Algorithm of the bioinformatics pipelines.

Variant annotation and filtering

Variant annotation was performed by wANNOVAR (http://wannovar.wglab.org). Variants were then filtered with various criteria: (1) quality score for GATK > 200 and DeepVariant > 25, (2) pass filter, and (3) allele frequency < 0.05 in the population database, such as Exome Aggregation Consortium (ExAC), 1000 Genomes Project, ESP6500si, and dbSNP. Variants located in introns, 3' or 5' untranslated regions (UTRs), upstream, downstream, or noncoding regions, or those that would cause synonymous mutations and in-frame indels were also not included, as the majority of variations occurring in these regions have insufficient evidence. Filtered variants were subsequently prioritized according to the patient’s clinical diagnosis and phenotypes. The probable mutations were evaluated in the order of the following consequences: initiation codon, stop loss/gain, splice site, frameshift, and missense. Candidate variants were classified into likely pathogenic (LP)/pathogenic (P), likely benign (LB)/benign (B), or variants of unknown significance (VUSs) according to American College of Medical Genetics and Genomics (ACMG) guidelines15. We looked at databases such as the Human Gene Mutation Database (HGMD) and Online Mendelian Inheritance in Man (OMIM), the effect of each change on the protein and splice site, and different scores such as nucleotide and amino acid conservation scores, SIFT, and PolyPhen-216,17. After variant prioritization, genotype–phenotype correlation was reviewed by physicians. Selected disease-causing variants were selected for Sanger sequencing. Assessment of the quality of sequencing and the variants was performed with Integrative Genomics Viewer (IGV). The coverage of exons in each gene was calculated. Those that did not have adequate coverage were highlighted.
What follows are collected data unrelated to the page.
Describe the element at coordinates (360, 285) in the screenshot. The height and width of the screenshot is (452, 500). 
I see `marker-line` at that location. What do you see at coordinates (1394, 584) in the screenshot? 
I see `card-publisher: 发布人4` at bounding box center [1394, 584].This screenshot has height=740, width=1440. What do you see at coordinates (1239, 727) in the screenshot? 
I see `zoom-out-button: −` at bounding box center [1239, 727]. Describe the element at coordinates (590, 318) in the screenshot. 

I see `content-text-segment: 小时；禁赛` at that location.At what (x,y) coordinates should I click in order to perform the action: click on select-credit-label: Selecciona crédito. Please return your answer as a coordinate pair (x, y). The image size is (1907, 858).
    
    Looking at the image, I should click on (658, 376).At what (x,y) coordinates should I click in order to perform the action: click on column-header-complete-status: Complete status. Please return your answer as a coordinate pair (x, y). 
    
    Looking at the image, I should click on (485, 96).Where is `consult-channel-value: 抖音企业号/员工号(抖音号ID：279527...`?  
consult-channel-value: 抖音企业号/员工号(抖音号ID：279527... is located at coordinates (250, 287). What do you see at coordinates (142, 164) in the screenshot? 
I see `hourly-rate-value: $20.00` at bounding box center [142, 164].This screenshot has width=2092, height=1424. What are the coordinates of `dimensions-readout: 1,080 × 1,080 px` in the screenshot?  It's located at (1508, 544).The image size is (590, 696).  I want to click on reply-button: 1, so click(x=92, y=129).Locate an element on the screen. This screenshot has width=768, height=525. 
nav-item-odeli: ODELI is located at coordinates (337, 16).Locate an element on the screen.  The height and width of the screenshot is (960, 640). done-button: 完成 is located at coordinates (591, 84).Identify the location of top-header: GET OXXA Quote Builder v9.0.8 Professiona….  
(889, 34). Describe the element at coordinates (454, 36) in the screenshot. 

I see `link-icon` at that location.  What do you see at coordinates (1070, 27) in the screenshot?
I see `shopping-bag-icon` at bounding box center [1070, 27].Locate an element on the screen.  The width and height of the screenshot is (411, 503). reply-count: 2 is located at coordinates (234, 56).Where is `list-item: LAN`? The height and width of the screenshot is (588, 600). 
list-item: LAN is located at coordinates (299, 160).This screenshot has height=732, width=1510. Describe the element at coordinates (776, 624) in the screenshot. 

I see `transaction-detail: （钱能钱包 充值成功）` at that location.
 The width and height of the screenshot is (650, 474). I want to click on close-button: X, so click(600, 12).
Verification by Sanger sequencing

Sanger sequencing was carried out to verify the variants detected by NGS. Sixty-three disease-causing variants from each family were chosen based on genotype–phenotype correlations after variant filtering (Wu et al. 2019) and ranking by our in-house AI_driven module (manuscript in submission). Sanger sequencing was performed on variants found in family 1 to family 32. After that, our laboratory established internal criteria for Sanger sequencing of candidate variants as (1) SNVs with GATK quality scores less than 500 and (2) small indel variants. Specific primers were designed using Primer3 v.0.4.0 (http://bioinfo.ut.ee/primer3-0.4.0/) and purchased from Bio-Protech. Genomic DNA was amplified by touch-down PCR using a GeneAmp PCR System (Applied Biosystems). For PCR products with GC contents exceeding 59%, 5% DMSO was added to the mixture. Thermal cycles were performed with 1 cycle of 94 °C for 5 min; 14 cycles of touch-down PCR with 94 °C for 30 s, touch-down annealing temperature for 30 s, and 72 °C for 30 s; 25 cycles of 94 °C for 30 s, 53 °C for 30 s, and 72 °C for 30 s; and finally, 1 cycle at 72 °C for 5 min. The annealing temperature of the touch-down cycles started at 60 °C initially and was decreased by 0.5 °C each cycle, ending at 53 °C. Agarose gel electrophoresis was used to confirm PCR products, and all primer sets produced a single band. The PCR products were purified with a Gel/PCR DNA Fragments Extraction Kit (Geneaid), followed by direct sequencing using an ABI Prism Big Dye Dideoxy Chain Terminator Cycle Sequencing Kit and an ABI Prism 3100 genetic analyzer (Applied Biosystems).

Statistical analysis

The results from the GATK and DeepVariant pipelines were evaluated with RTG tools (https://github.com/RealTimeGenomics/rtg-tools). In addition to the number of variants called, the Ti/Tv ratio was also calculated by RTG-vcfstats and used as an indicator of potential sequencing error. Mendelian violation of the trio data was detected with RTG-mendelian. Additionally, concordance analysis between the pipelines was performed with SPSS v17. The significance was determined by Student’s t test.

Ethics approval and consent to participate

Written informed consent was obtained from all participants.

Consent for publication

Written informed consent was obtained from all participants.